Instructions for the task
Gather every line of the data below that contains the string "height". Case counts.

Records of locating words and elements:
::::::::::
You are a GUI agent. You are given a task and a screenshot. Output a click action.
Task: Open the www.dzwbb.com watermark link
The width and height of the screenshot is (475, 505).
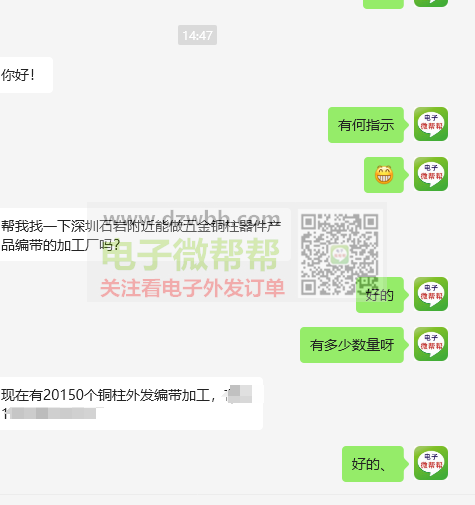coord(192,217)
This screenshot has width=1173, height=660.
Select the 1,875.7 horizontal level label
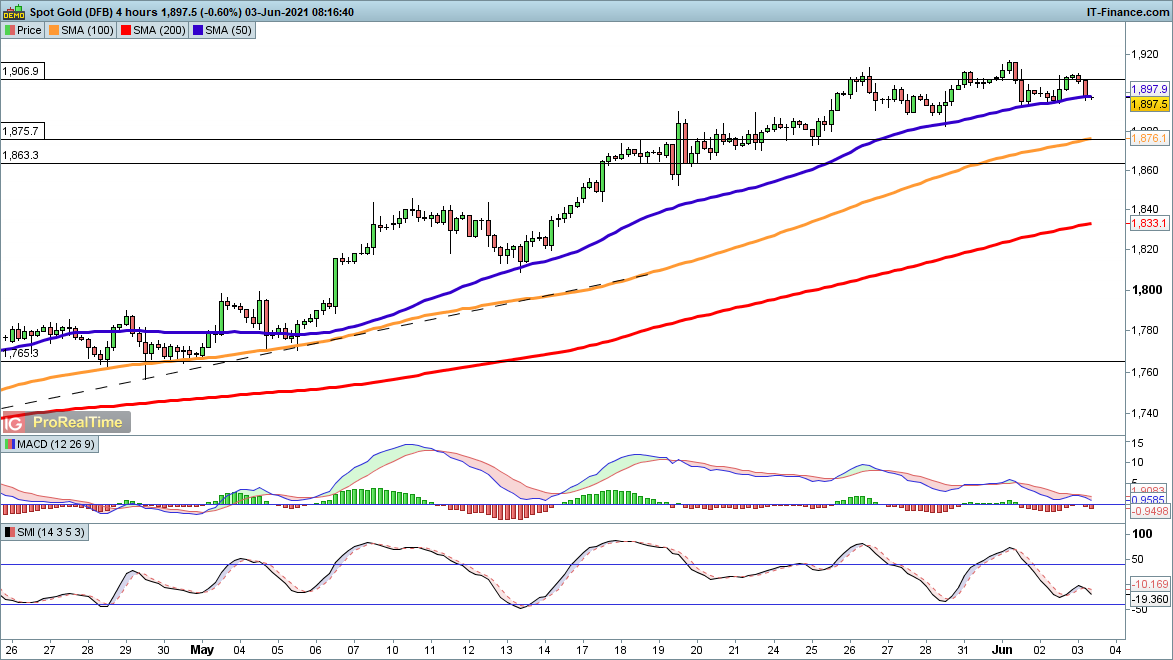[x=20, y=131]
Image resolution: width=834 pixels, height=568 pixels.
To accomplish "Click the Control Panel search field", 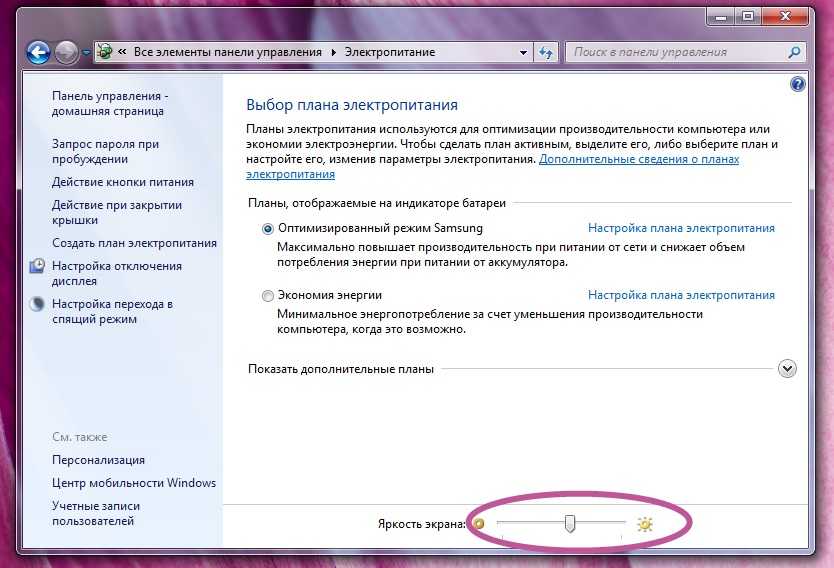I will 676,52.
::::::::::
Result of the task
The width and height of the screenshot is (475, 505).
This screenshot has width=1173, height=660.
Image resolution: width=834 pixels, height=568 pixels.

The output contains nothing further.